2008
Le maître constructeur de ponts
Janvier 2008


Message de la Première Présidence

Le maître constructeur de ponts

President Thomas S. Monson

Il y a longtemps, j’ai lu un livre intitulé The Way to the Western Sea (La voie de la mer occidentale), de David S. Lavender. C’est le récit fascinant de la traversée épique de l’Amérique du Nord par Meriwether Lewis et William Clark, expédition célèbre à la recherche d’une voie fluviale menant à l’océan Pacifique.

Cette expédition a été un cauchemar ; c’était épuisant ; il y avait des gorges profondes à traverser, des distances immenses à parcourir à pied en portant les bateaux chargés de provisions à la recherche du prochain cours d’eau pour continuer le voyage.

En lisant ce récit, je me suis souvent dis : « Si seulement il y avait eu des ponts modernes pour franchir les gorges et les torrents ». J’ai pensé aux ponts magnifiques de notre époque qui remplissent facilement cette fonction : Le beau Golden Gate qui fait la renommée de San Francisco, le pont solide du port de Sydney, en Australie, et d’autres dans beaucoup de pays.

En réalité, nous sommes tous des voyageurs, et même des explorateurs dans la condition mortelle. Nous n’avons pas le bénéfice de l’expérience personnelle précédente. Nous devons franchir des précipices abrupts et des torrents bouillonnants au cours de notre voyage ici-bas.

C’est peut-être des pensées sombres comme celles-ci qui ont inspiré au poète Will Allen Dromgoole son célèbre poème « Le constructeur de ponts ».

Un vieil homme, seul sur la route,

Arrive, par un soir froid et gris,

Au bord d’un abîme, vaste, profond et béant,

Dans lequel coule une eau sombre.

Le vieil homme la traverse dans l’obscurité du crépuscule.

La rivière sombre ne lui fait pas peur ;

Mais, arrivé en sécurité de l’autre côté,

Il se retourne pour construire un pont la franchissant.

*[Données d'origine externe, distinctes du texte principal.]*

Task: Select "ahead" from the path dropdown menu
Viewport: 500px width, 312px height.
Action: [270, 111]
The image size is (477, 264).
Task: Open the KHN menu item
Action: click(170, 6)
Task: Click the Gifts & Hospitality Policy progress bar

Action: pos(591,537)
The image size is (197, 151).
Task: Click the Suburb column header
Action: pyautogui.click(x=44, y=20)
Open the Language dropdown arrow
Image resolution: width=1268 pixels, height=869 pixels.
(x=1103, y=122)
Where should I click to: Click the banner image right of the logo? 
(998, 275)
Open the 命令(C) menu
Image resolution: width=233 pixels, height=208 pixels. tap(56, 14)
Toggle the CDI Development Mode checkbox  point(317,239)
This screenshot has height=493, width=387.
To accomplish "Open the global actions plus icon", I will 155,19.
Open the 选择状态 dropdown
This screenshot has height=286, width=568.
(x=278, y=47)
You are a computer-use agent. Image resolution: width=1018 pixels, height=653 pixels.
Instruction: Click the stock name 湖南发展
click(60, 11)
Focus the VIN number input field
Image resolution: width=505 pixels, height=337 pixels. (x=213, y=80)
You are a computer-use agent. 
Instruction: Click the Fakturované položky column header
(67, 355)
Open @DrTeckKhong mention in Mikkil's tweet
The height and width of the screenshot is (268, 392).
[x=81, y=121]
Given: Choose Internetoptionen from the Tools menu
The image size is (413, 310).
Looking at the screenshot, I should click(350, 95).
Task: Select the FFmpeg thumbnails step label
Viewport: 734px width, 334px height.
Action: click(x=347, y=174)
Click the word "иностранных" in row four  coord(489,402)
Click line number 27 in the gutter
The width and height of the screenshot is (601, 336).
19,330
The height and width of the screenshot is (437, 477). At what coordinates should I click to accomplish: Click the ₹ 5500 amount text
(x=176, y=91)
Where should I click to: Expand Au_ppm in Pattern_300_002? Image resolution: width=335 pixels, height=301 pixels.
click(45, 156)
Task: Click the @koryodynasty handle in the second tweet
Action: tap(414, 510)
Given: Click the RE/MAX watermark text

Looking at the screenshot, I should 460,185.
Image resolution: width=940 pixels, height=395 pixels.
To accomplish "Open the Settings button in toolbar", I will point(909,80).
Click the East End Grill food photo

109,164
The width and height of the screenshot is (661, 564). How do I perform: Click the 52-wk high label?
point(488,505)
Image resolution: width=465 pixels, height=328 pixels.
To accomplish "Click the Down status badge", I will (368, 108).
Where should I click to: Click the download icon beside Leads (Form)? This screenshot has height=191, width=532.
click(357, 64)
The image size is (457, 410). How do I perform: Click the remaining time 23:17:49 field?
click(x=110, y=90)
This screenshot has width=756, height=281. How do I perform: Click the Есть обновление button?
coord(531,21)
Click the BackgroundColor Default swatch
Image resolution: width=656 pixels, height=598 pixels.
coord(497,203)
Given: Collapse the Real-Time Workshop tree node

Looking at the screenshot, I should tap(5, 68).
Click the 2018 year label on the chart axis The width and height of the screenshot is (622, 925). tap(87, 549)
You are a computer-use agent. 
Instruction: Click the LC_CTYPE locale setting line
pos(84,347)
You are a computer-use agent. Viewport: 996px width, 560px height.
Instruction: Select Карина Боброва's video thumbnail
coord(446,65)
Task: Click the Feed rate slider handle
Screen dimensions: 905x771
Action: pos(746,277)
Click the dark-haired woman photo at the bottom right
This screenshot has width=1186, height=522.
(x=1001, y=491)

« Vieil homme », lui a dit un pèlerin près de là,

« Tu gaspilles tes forces à construire ici ;

Ton voyage va s’achever ce soir ;

Tu ne passeras plus jamais par ici ;

Tu as traversé l’abîme, large et béant :

Pourquoi construire un pont le soir venu ? »

Le constructeur dit,

En levant sa tête encadrée de cheveux grisonnants :

« Mon ami, sur le chemin que j’ai parcouru,

Je serai suivi aujourd’hui

Par un jeune homme qui doit passer par ici.

Cet abîme qui n’a pas été pour moi une difficulté

Pourrait être un piège pour ce jeune aux cheveux blonds.

Il doit aussi traverser dans la pénombre du crépuscule.

Mon ami, c’est pour lui que je construis le pont1. »

Le message de ce poème m’a fait réfléchir et a consolé mon âme, car notre Seigneur et Sauveur, Jésus-Christ, est l’architecte et le constructeur de ponts suprême, pour vous, pour moi et pour tout le genre humain. Il a construit les ponts que nous devons traverser pour atteindre notre foyer céleste.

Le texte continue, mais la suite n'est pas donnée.